Campaigners call for transparency from Deliveroo, JustEat and UberEats about how decisions on pay and jobs are made. Takeaway delivery apps are facing pressure to crack open the black-box algorithms that govern the work of more than 100,000 couriers in the UK and reveal more about how decisions are made on pay and access to jobs.

A coalition including the TUC, Amnesty International, couriers’ unions and the campaign group Privacy International claim the opaque use of algorithms is “automating exploitation”. They say withholding vital information from couriers about their work is “creating precarity, stress, and misery”.

The call for greater openness targets UberEats, Deliveroo and JustEat - the UK and Ireland’s three dominant platforms in takeaway delivery with a combined annual turnover of almost £9bn. Just Eat’s 88,000 couriers deliver about 4.7m meals and grocery orders a week. It echoes growing pressure on the UK government to increase transparency about AI systems in the public sector such as the welfare system.

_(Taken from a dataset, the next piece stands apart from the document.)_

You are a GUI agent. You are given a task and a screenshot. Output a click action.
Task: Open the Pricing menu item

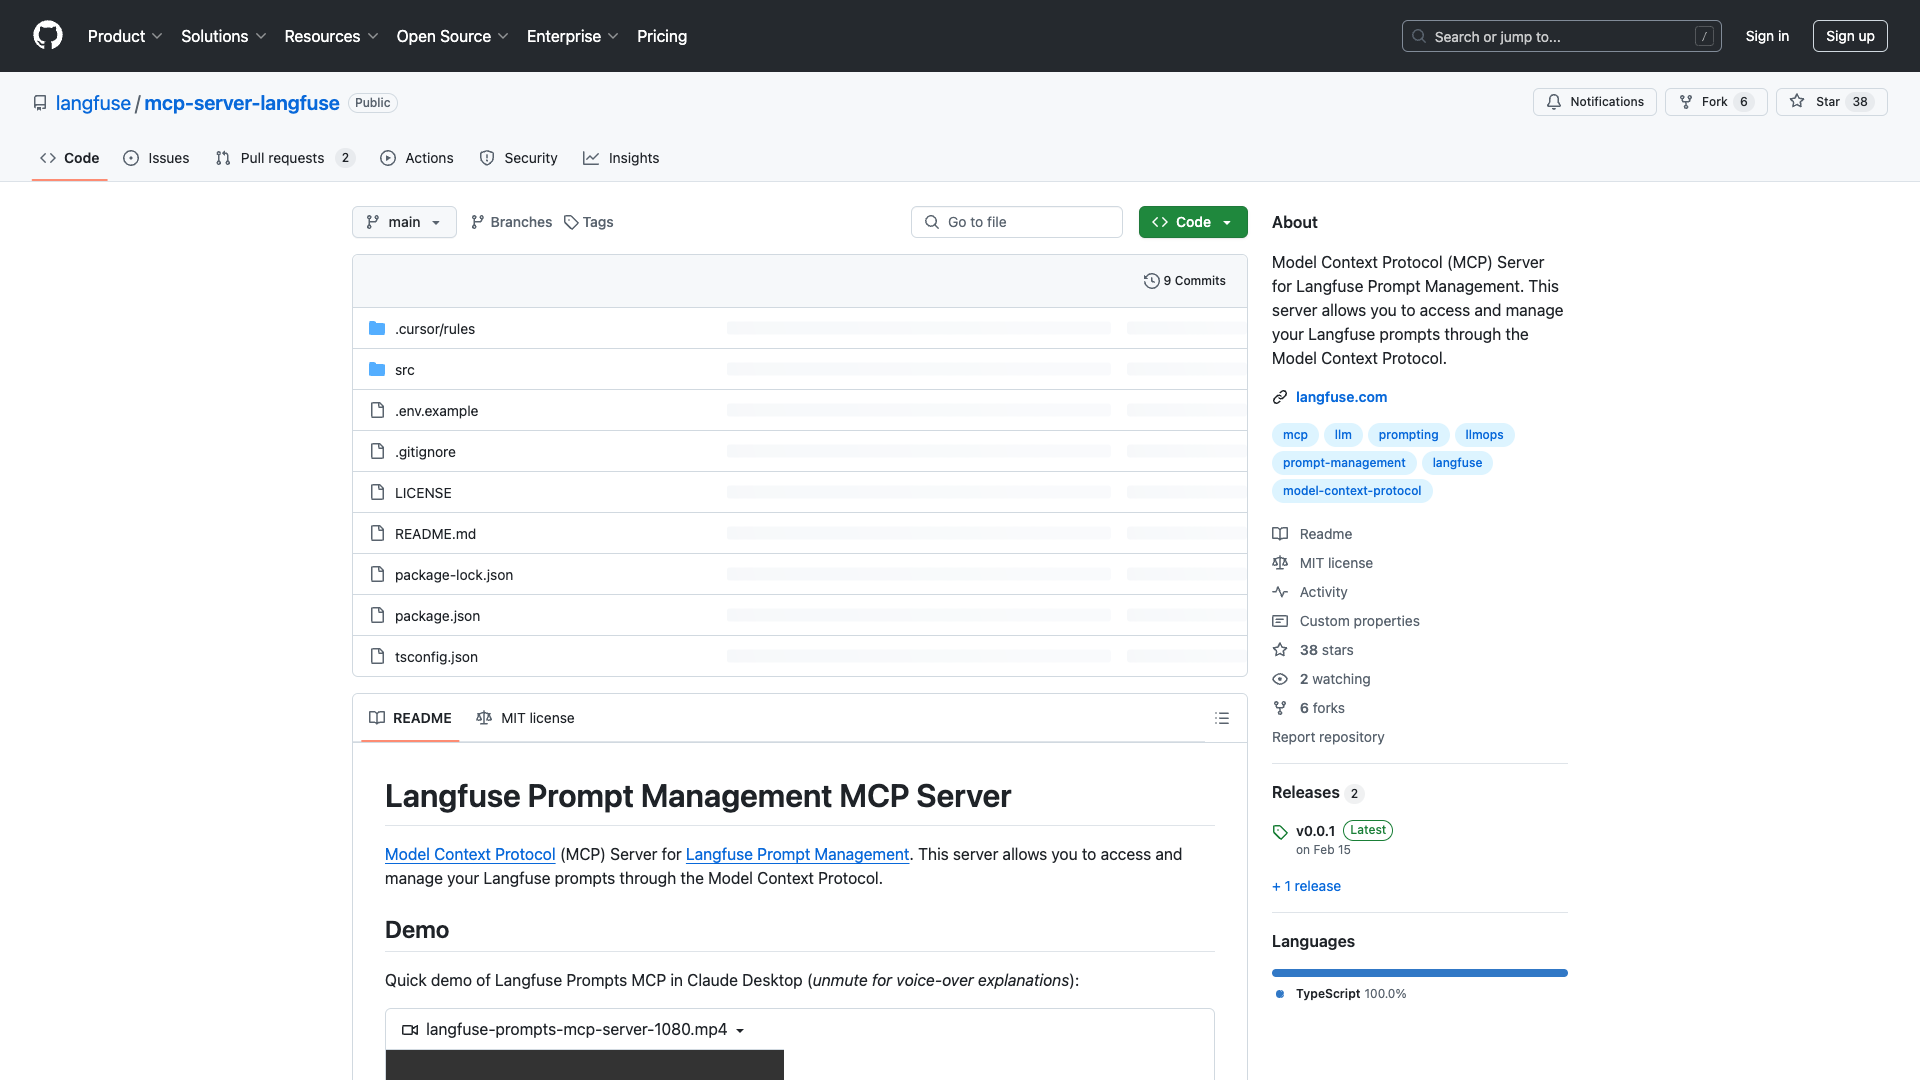tap(661, 36)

In a letter seen by the Guardian, the workers’ groups accuse the companies of “leveraging black-box algorithms to make decisions about deactivation, work allocation and pay without sufficient explanation, stripping workers of the ability to understand and challenge those decisions”.

The coalition includes the App Drivers and Couriers Union and the Worker Info Exchange, which both represent gig economy workers in the UK. The group said: “We believe the foundation of respect is transparency. Yet current systems withhold vital information from workers.”.